BEGIN DATASET RECORDS
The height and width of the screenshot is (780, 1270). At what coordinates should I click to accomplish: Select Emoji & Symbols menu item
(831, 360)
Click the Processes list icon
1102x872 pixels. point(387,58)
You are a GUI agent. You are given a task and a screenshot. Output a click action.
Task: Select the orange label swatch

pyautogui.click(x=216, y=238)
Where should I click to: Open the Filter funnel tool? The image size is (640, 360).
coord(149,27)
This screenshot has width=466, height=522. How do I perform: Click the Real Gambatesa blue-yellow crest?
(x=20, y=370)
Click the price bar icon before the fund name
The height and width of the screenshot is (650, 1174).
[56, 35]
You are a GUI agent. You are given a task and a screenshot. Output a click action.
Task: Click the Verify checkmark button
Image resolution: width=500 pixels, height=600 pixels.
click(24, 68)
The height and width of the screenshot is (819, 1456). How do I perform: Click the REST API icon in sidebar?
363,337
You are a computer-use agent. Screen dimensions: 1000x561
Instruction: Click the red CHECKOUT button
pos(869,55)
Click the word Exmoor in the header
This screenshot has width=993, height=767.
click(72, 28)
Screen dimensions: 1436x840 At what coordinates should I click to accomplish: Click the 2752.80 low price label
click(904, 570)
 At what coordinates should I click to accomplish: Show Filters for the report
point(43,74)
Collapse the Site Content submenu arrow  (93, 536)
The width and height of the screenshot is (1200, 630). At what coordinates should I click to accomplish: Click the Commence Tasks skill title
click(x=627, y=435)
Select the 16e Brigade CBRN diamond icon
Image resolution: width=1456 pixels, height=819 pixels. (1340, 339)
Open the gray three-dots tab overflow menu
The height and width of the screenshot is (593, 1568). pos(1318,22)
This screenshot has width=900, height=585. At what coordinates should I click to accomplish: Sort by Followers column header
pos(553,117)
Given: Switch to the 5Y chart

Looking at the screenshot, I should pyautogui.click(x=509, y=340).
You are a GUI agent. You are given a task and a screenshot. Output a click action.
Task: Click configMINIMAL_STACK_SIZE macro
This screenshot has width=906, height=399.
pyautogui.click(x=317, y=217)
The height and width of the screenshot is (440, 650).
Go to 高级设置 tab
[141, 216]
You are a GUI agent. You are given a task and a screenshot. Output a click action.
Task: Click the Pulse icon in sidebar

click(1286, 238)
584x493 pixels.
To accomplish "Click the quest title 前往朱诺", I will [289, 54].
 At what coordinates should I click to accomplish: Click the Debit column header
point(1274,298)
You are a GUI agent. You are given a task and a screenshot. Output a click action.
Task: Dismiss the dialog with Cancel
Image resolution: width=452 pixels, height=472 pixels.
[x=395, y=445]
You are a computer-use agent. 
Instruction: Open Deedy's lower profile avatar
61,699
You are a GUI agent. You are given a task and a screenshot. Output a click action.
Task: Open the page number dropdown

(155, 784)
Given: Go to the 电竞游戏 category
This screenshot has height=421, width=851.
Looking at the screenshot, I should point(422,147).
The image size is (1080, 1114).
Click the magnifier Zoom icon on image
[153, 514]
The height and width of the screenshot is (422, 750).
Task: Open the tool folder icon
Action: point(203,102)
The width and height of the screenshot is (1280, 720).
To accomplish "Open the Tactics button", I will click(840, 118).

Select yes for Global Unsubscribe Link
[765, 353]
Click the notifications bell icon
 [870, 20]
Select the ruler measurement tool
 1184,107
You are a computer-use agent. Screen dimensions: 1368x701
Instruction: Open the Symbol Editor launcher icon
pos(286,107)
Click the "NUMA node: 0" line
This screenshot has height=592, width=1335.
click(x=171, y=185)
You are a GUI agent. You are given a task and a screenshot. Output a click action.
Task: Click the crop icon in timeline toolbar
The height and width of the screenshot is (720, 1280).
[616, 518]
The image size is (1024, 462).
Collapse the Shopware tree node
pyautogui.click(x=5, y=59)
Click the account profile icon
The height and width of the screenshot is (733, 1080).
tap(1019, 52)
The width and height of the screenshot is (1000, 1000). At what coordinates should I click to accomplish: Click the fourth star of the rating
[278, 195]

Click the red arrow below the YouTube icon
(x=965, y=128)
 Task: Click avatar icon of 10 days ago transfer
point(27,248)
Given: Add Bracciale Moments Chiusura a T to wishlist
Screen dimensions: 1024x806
END DATASET RECORDS
• [TASK DIRECTIONS]
Using the data above, print exactly the lines from the line that contains "Task: Dismiss the dialog with Cancel" through the line that contains "Given: Go to the 电竞游戏 category", with both included.

• [WRITTEN REPLY]
Task: Dismiss the dialog with Cancel
Image resolution: width=452 pixels, height=472 pixels.
[x=395, y=445]
You are a computer-use agent. 
Instruction: Open Deedy's lower profile avatar
61,699
You are a GUI agent. You are given a task and a screenshot. Output a click action.
Task: Open the page number dropdown

(155, 784)
Given: Go to the 电竞游戏 category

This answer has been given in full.